Angular services and browserify

I am using AngularJS for a SPA, and I am using browserify to build my application. Now the question came up whether we should write Angular services in the classical way, or simply require them.

As Angular services are singletons, this could be easily done with require as well: Simply expose an object literal, and you're done. Factories are also possible, simply expose a function. And so on ...

The only disadvantage I can currently think of is that I am not able to access other real Angular services from such a file (like, e.g., $http), but with browserify in the background this does not seem to be that important. E.g., you could easily use Node.js's http module for that, thanks to browserify.

So what do you think of this? What are other advantages and disadvantages for this?

PS: Please note that I'm not asking for whether this is good or bad, as this is probably mainly subjective. I'm rather interested which opportunities appear, or which risks I have to deal with.

Upvotes: 1

Views: 193

Answers (3)

graffic
graffic

Reputation: 1412

If you require things like $http you won't have any way to inject dummy/mocks of those services during testing.

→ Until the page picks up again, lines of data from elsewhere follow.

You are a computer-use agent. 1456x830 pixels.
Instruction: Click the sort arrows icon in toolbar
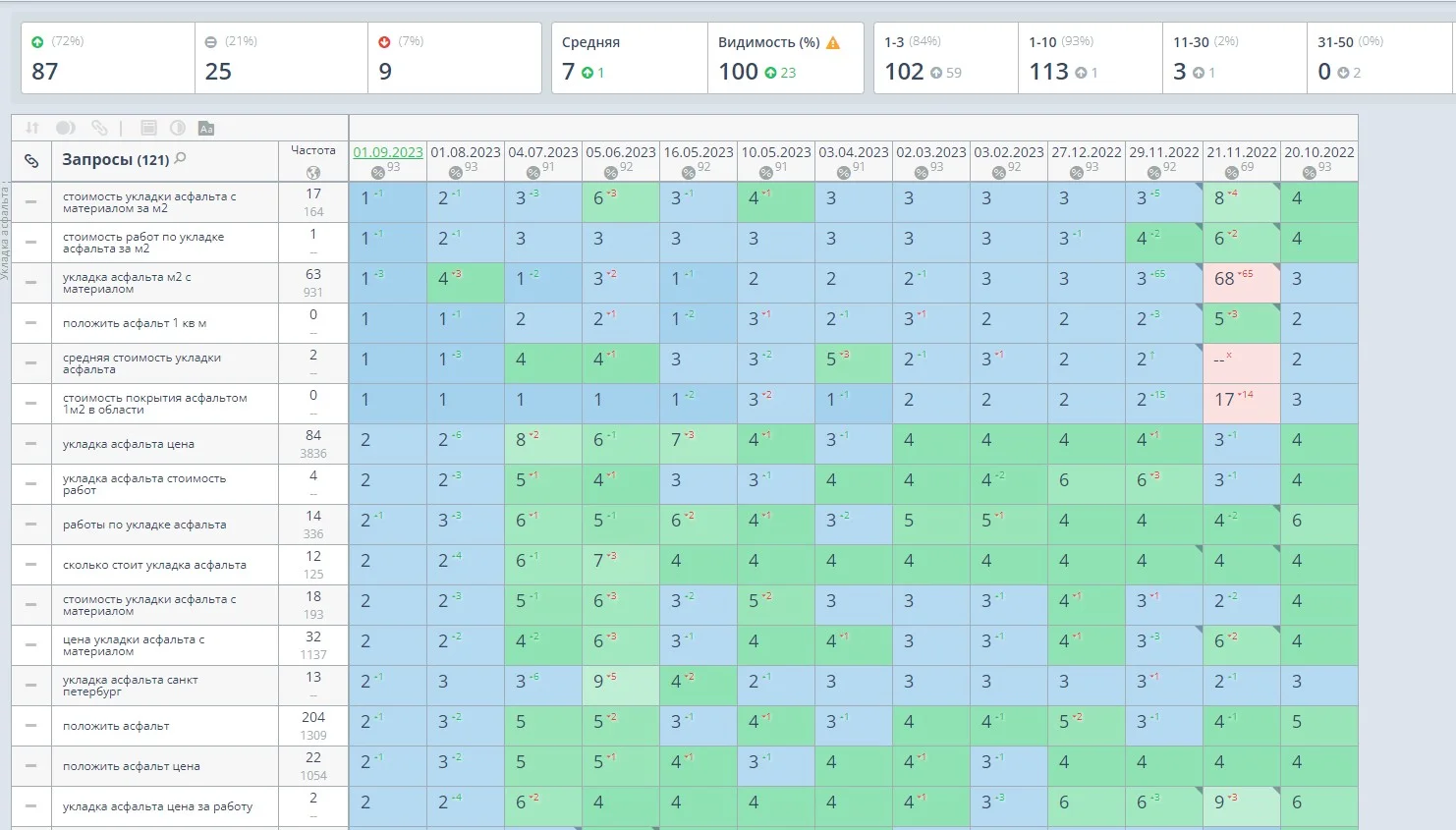pyautogui.click(x=31, y=128)
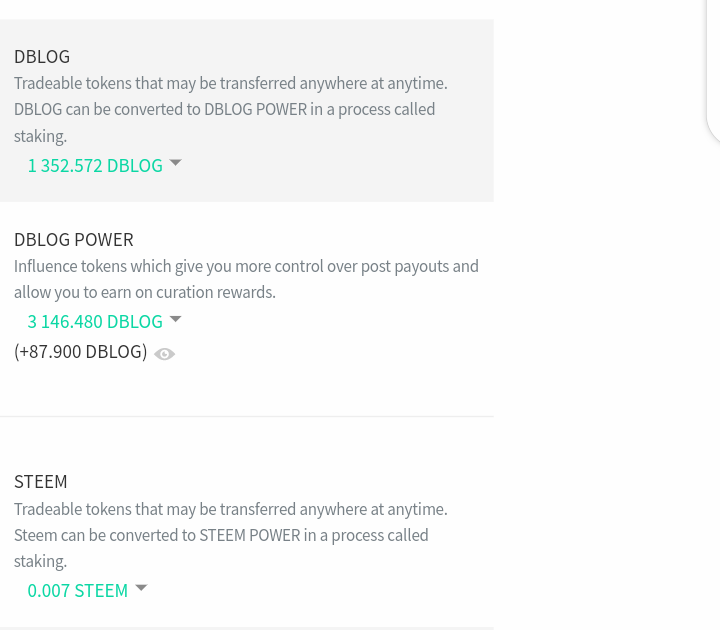
Task: Click the DBLOG tradeable tokens description
Action: pyautogui.click(x=230, y=83)
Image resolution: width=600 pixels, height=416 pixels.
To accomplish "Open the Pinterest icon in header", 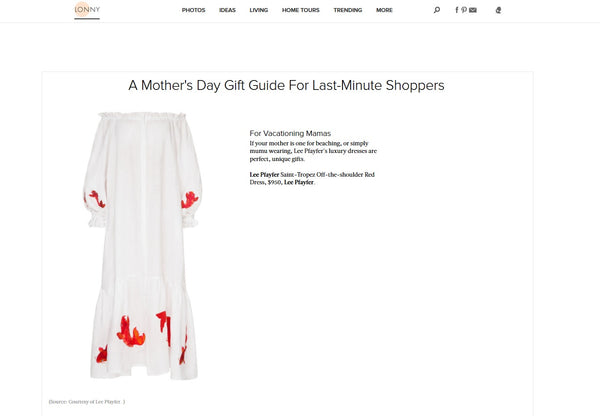I will [464, 10].
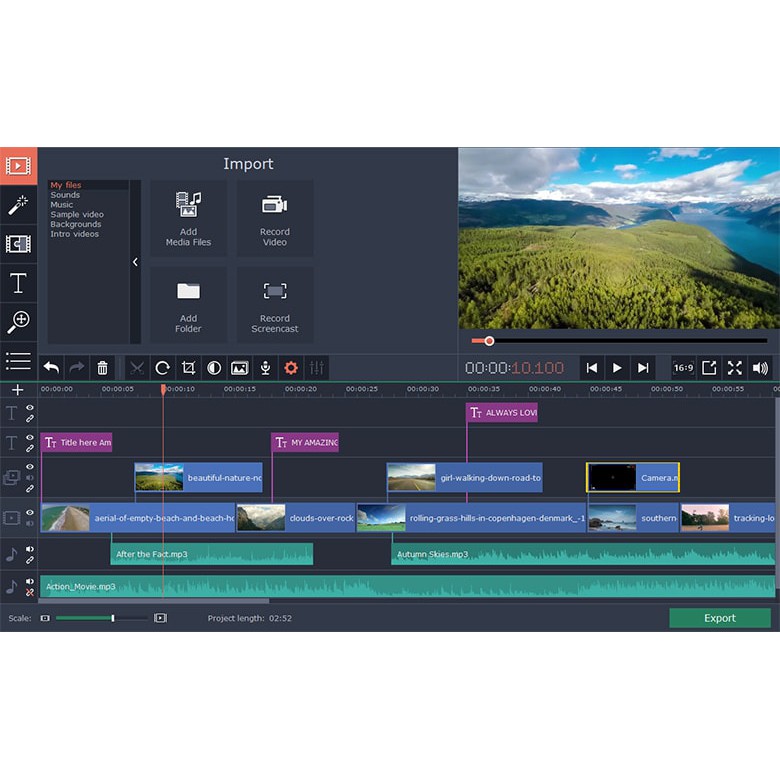Viewport: 780px width, 780px height.
Task: Open the 16:9 aspect ratio dropdown
Action: (x=683, y=368)
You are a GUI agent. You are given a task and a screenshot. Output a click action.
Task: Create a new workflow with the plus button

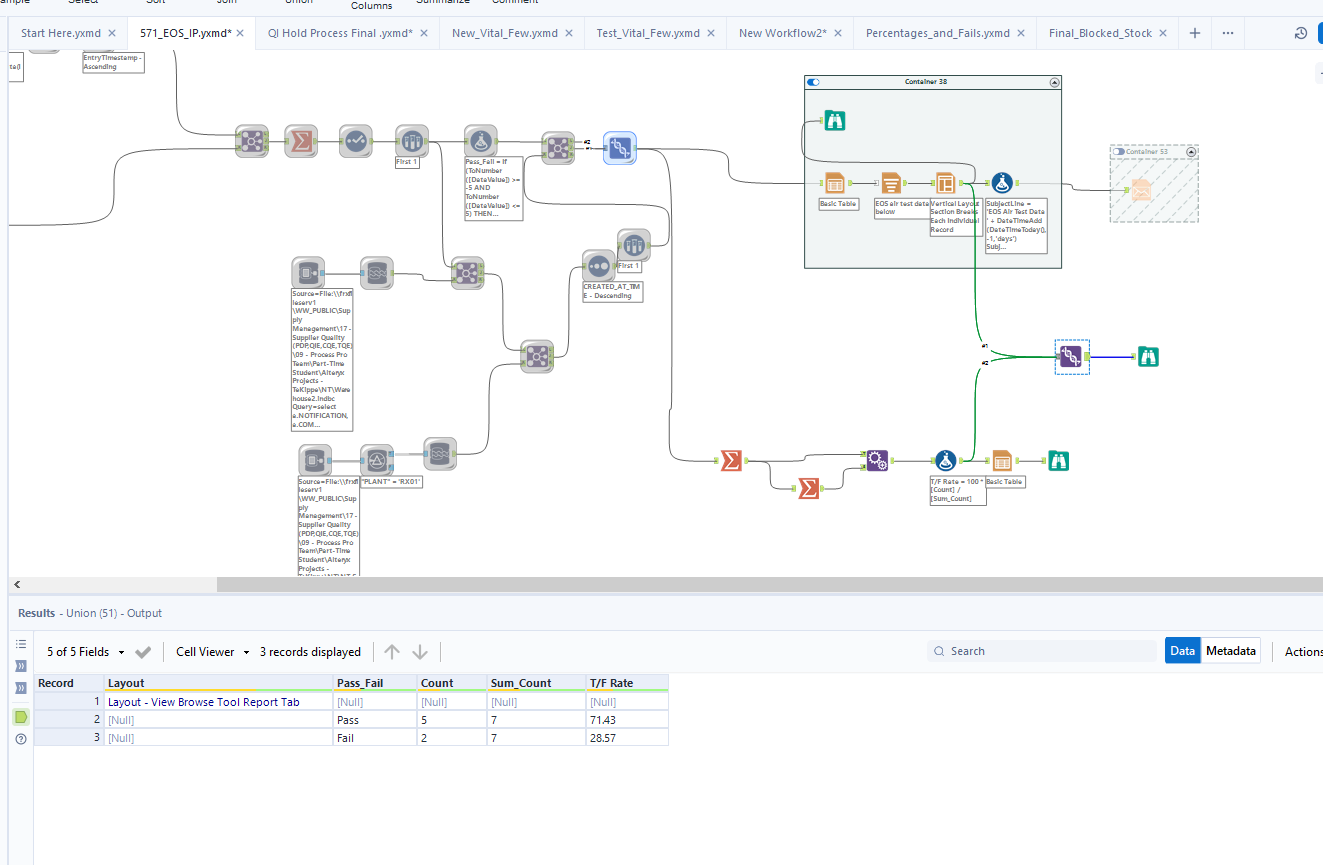[1194, 32]
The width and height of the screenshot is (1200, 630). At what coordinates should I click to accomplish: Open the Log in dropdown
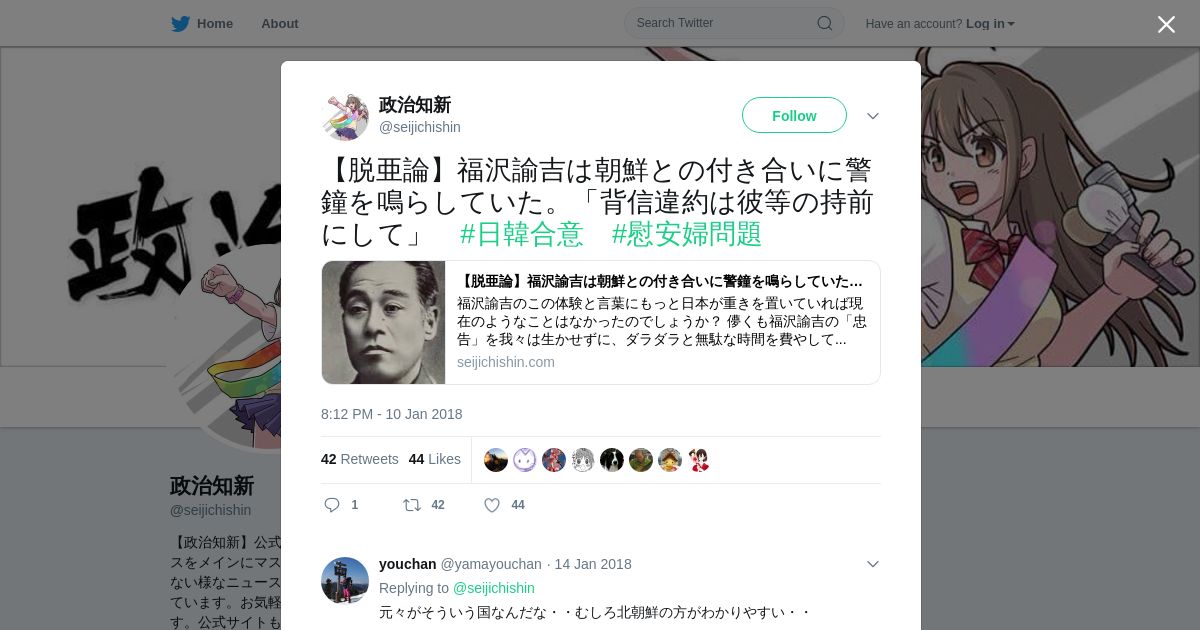[x=990, y=24]
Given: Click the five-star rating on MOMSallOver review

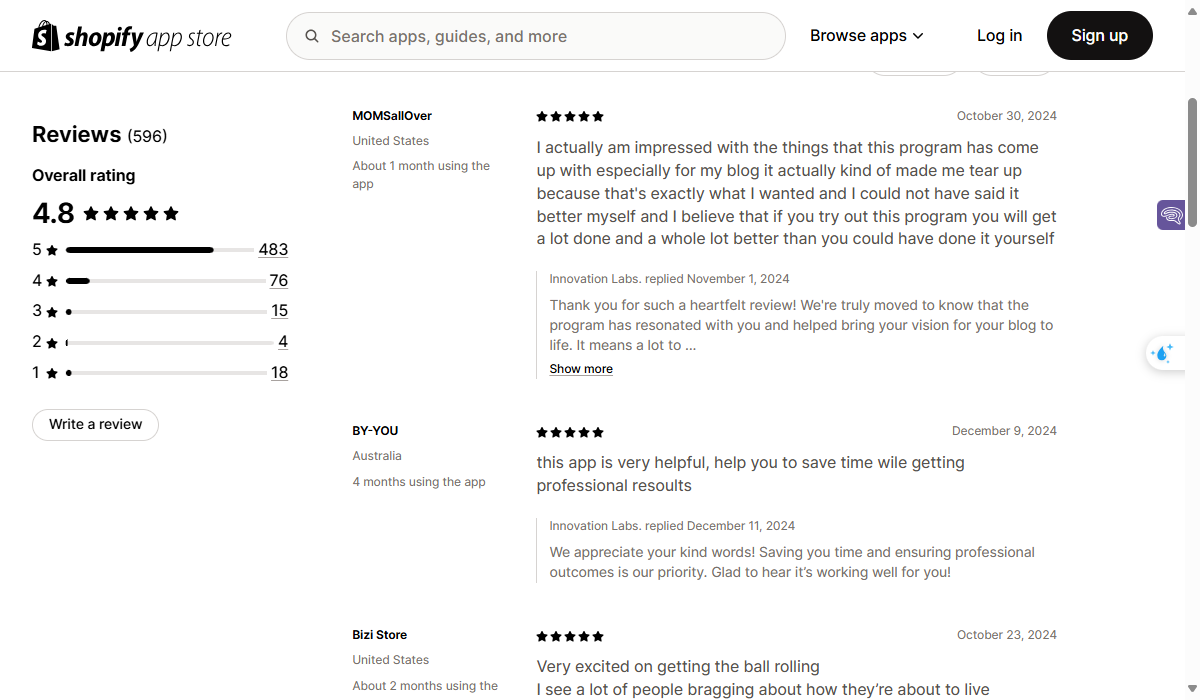Looking at the screenshot, I should [x=570, y=117].
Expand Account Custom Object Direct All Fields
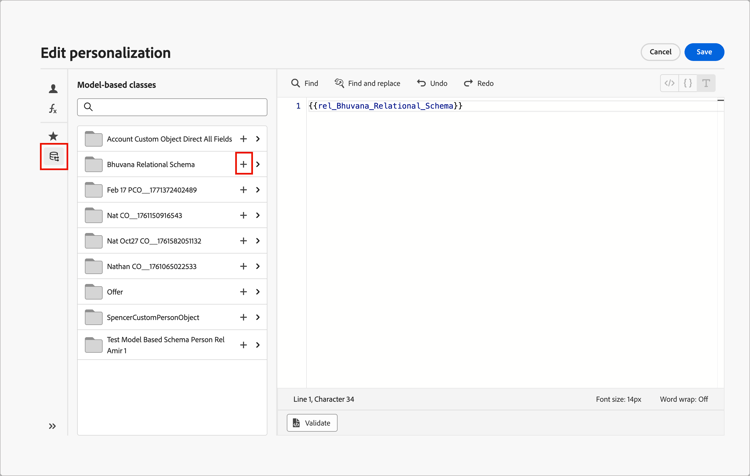Viewport: 750px width, 476px height. click(x=258, y=139)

Although somewhere you will do the wiring between your super-duper service that needs $http and the place you need it.

The first thing that came into my mind is resolvers in routes. You can even have some helper methods to deal with declaring the same dependencies many times.

Imagine this module:

function SuperResource($http, pathExpression) {}

exports.SuperResource = SuperResource;
exports.superResourceFactory = function(pathExpression) {
    return [
        '$http',
        function() {
            return new SuperResource($http, pathExpression);
        }];
};

Somewhere you will do:

var myModule = require('./myModule.js');

resolvers: {
     usersResource: myModule.superResourceFactory('/users')
}

Or even you could have a user modules that defines the user resource:

var myModule = require('./myModule');

exports.userFactory = ['$http', function() {
    return new myModule.SuperResource($http, pathExpression);
}

Yes, these are angular specific helpers in an otherwise angular free code, but at least they're isolated in their own method/name.

Upvotes: 0

airtonix
airtonix

Reputation: 5164

It's bad.

Just use browserify to initially load in all the modules you need.

  • you miss out on $httpBackend
  • your code becomes harder to follow, ie, there is very rarely a point to reuse that directives controller
  • you miss out on $http interceptors
  • you miss it in being able to modify and interact with other injectables.

The only thing I'd use browserify/webpack/requirejs for in an angular app is two things:

  • creating js bundle
  • injecting templates as strings into the angular template cache as a module.

Personally this kind of approach is just a pointless complication.

Upvotes: 0

sma
sma

Reputation: 9597

One disadvantage to doing this is writing unit tests. It will be difficult to mock your dependencies if you are simply requiring them rather than using Angular's dependency injection.

This is somewhat of a dealbreaker for me because one of the many benefits of using Angular is the testability of the framework.